I just saw this vulnerability announcement: https://www.lightbluetouchpaper.org/2021/11/01/trojan-source-invisible-vulnerabilities/ (also see https://blog.rust-lang.org/2021/11/01/cve-2021-42574.html).
As far as I know this attack has been folklore in the Coq community for a long time. I even have some commented-out code in Alectryon to turn off bidi reordering:
/*
CoqIDE doesn't turn off the unicode bidirectional algorithm (and PG simply
respects the user's `bidi-display-reordering` setting), so don't turn it off
here either. But beware unexpected results like `Definition test_אב := 0.`
.alectryon-io span {
direction: ltr;
unicode-bidi: bidi-override;
}
*/
I remember learning about this from Coq-club a long time ago, or possibly in a post from Makarius Wenzel maybe? I'm almost certain I even copied the example from Alectryon's code from that post. Does anyone else remember this post?
Is this the thread you are referring to ?
https://sympa.inria.fr/sympa/arc/coq-club/2016-03/msg00094.html
ah, isn't this another argument in favor of going full ASCII?
There are so many things that can go wrong with Pollack inconsistency that I don't think banning non-ASCII is going to be very efficient...
Laurent Théry said:
Is this the thread you are referring to ?
https://sympa.inria.fr/sympa/arc/coq-club/2016-03/msg00094.html
Thanks Laurent! It's almost that, but I don't think so: the thread I had in mind specifically about bidi reordering. In the meantime though other articles have popped up to point out that it wasn't just know in the Coq community, but basically everywhere (https://research.swtch.com/trojan).
Karl Palmskog said:
ah, isn't this another argument in favor of going full ASCII?
The article at https://research.swtch.com/trojan fairly convincingly argues that this is not an issue compilers should handle, but something IDEs should highlight instead (more than they already do with syntax highlighting).
@Clément Pit-Claudel but consider the following scenario: an organization [possibly malicious] has formalized some specification and verified a program which they want audited by experts for rubber-stamping. Should the experts insist on ASCII? I think I would, if I was the auditor, since one will likely look at the code through an IDE but also via other means like cat
Clément Pit-Claudel said:
Laurent Théry said:
Is this the thread you are referring to ?
https://sympa.inria.fr/sympa/arc/coq-club/2016-03/msg00094.htmlThanks Laurent! It's almost that, but I don't think so: the thread I had in mind specifically about bidi reordering.
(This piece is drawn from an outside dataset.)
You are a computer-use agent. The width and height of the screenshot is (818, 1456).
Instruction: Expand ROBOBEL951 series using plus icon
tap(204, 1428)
In the meantime though other articles have popped up to point out that it wasn't just know in the Coq community, but basically everywhere (https://research.swtch.com/trojan).
what about this one (last attempt :wink: )) ? https://sympa.inria.fr/sympa/arc/coq-club/2017-03/msg00042.html
Laurent Théry said:
what about this one (last attempt :wink: )) ? https://sympa.inria.fr/sympa/arc/coq-club/2017-03/msg00042.html
Boom! You did it :) Thanks so much! How did you find it??
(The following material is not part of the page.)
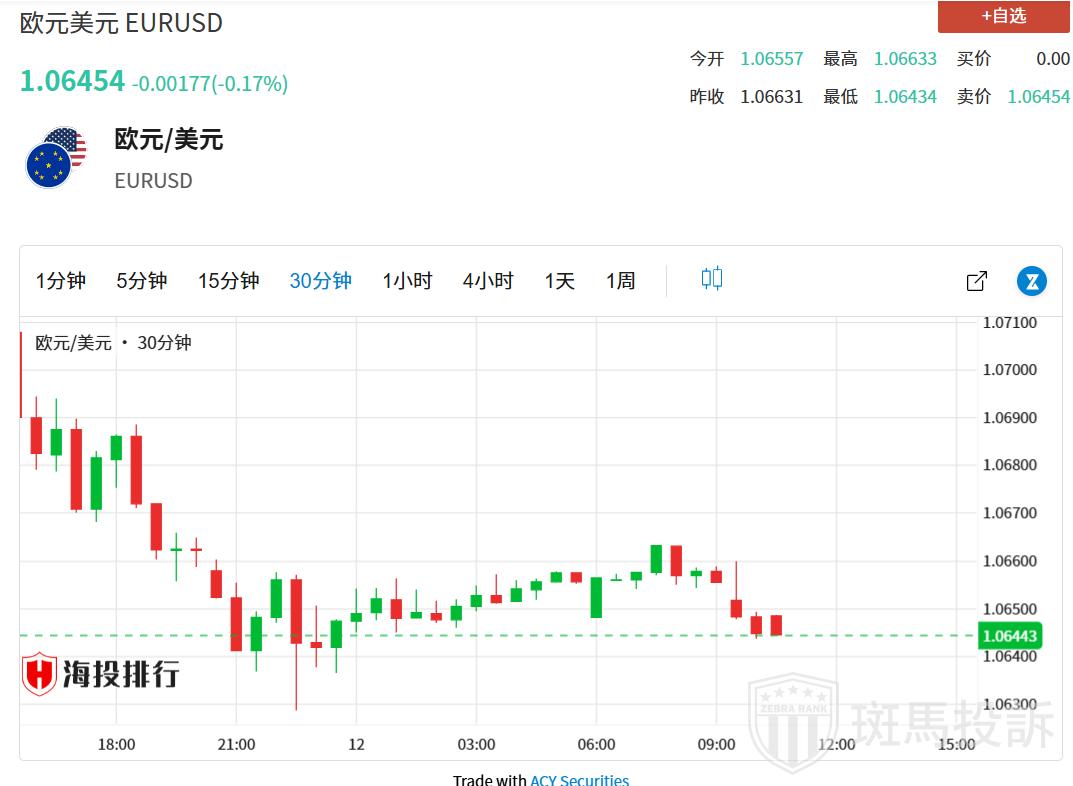1073x786 pixels.
Task: Click the green 1.06443 price label
Action: 1010,636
@Karl Palmskog I think that merely reading a Coq script to understand what it does is a fairly vain endeavour. There is a reason why we have Set Printing All and a lot of interactivity in Coq.
You're never safe from elaboration doing weird things.
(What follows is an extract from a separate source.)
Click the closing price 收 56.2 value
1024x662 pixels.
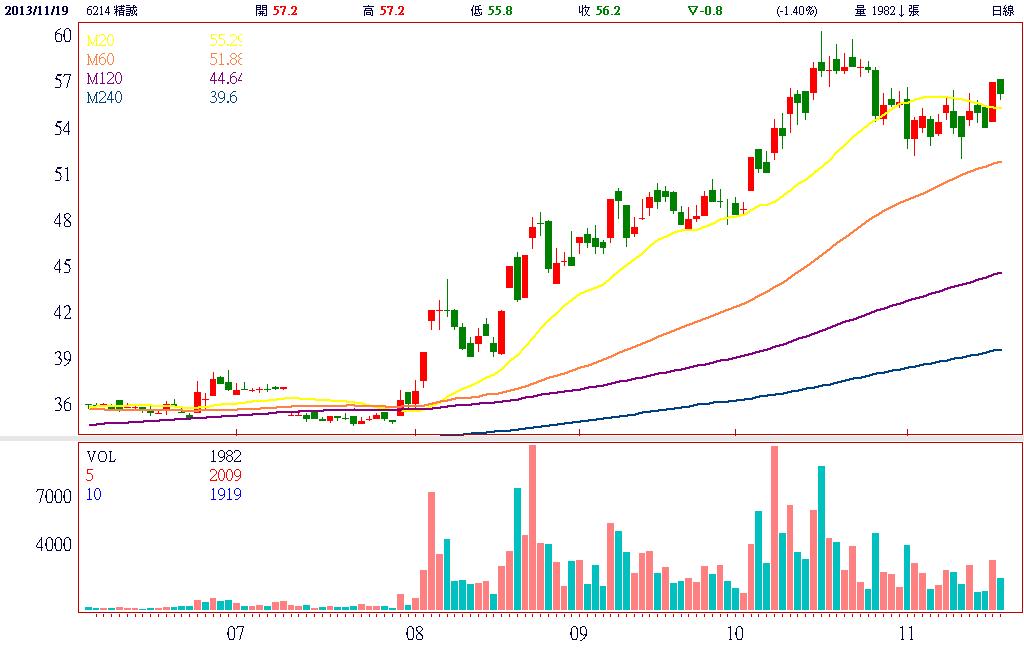coord(598,11)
(I am not even talking about universe instances.)
Karl Palmskog said:
Clément Pit-Claudel but consider the following scenario: an organization [possibly malicious] has formalized some specification and verified a program which they want audited by experts for rubber-stamping. Should the experts insist on ASCII? I think I would, if I was the auditor, since one will likely look at the code through an IDE but also via other means like
cat
It's a tricky case, because problems are so easy to hide that I don't think expert audits can do more than help already-honest organizations avoid mistakes. Here is one process that I would moderately trust if I were to outsource a Coq development (in fact, this is pretty much what I do currently with student submissions for homework):
Of course coqchk isn't actually trustworthy, and it takes too long to run, so this is again mostly for assumed-honest third parties.
But note that it doesn't involve anything related to ascii or unicode: I never really look at the code (well, if it's homework, I do: I need to give feedback on it ^^)
at least Makarius gave his UTF-8-vs.-ASCII opinion in that Coq-Club post:
My conclusion: formal prover sources should be stored as plain ASCII only. Front-ends might show that with the help of Unicode, but in case of doubts, it should be always possible to look at the plain 7-bit ASCII text without any special tricks.
Cross-ref to the previous long topic on this issue in this Zulip: https://coq.zulipchat.com/#narrow/stream/237662-VsCoq-devs.20.26.20users/topic/VScode.20prettify.20symbols
@Clément Pit-Claudel how true is it that coqchk
is slow? I thought so too, but IME it’s almost constant-time (with a large constant)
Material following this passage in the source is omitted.